*Обязательные задания*:
1. Кратко перескажите абзац текста о Грозном, начинающийся словами «Первое, что бросилось в глаза», сохранив его основные факты.
2. Перечислите все географические названия (республика, города, государство), которые упоминаются в тексте о Грозном.
3. Сколько дней, согласно тексту о Грозном, город был закрыт до того, как снова разрешили въезд?

Город замедленного действия

 
       На прошлой неделе столицей Чечни опять стал город Грозный. Туда окончательно перебралось чеченское правительство: Гудермес покинули последние министерства и управление внутренних дел республики. Вслед за ними отправилась в столицу 20-го региона Российской Федерации корреспондент "Власти" Ольга Алленова.

"Много вас тут проезжает, а потом колонны подрываются"
       Первое, что бросилось в глаза на въезде в Грозный — огромное скопление машин. Под жарким солнцем на трассе люди ругались с омоновцами. Оказалось, что последние четыре дня город был закрыт, и только сегодня разрешили въезд. Военные усиленно проверяли багажники и салоны автомобилей, а владельцы машин, стараясь не нервничать, убеждали их, что у них все в порядке.
       — Да помолчи ты,— бросил один из омоновцев владельцу белых "Жигулей",— все равно проверю. Много вас тут проезжает, а потом колонны подрываются.
       — Сами и подрываете,— тихо и зло говорит мужчина, отходя в сторону.

*Данные упражнения*:

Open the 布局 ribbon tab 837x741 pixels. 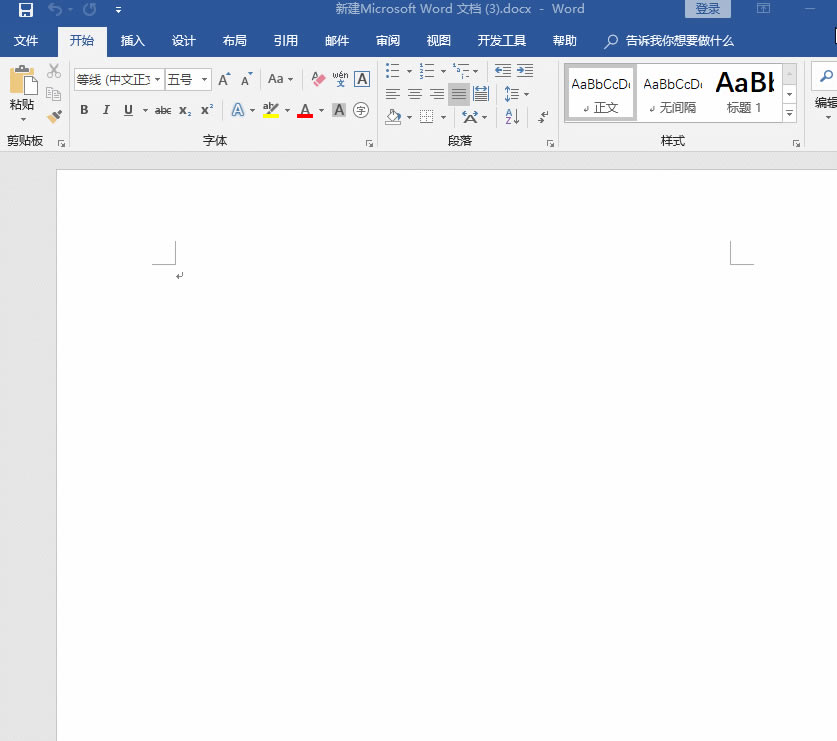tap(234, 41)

* * *

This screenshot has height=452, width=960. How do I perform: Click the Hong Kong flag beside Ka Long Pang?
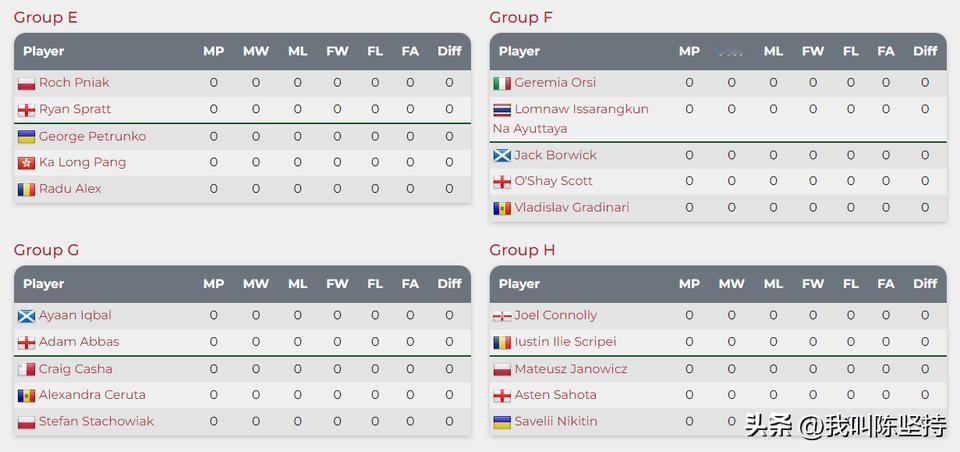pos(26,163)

*Данные ответы*:
1. На въезде в Грозный скопилось множество машин: город четыре дня был закрыт, и въезд разрешили только в этот день. Под жарким солнцем люди ругались с омоновцами, военные тщательно проверяли багажники и салоны, а владельцы автомобилей убеждали их, что у них всё в порядке.

2.
- Чечня
- Грозный
- Гудермес
- Российская Федерация

3. Четыре дня.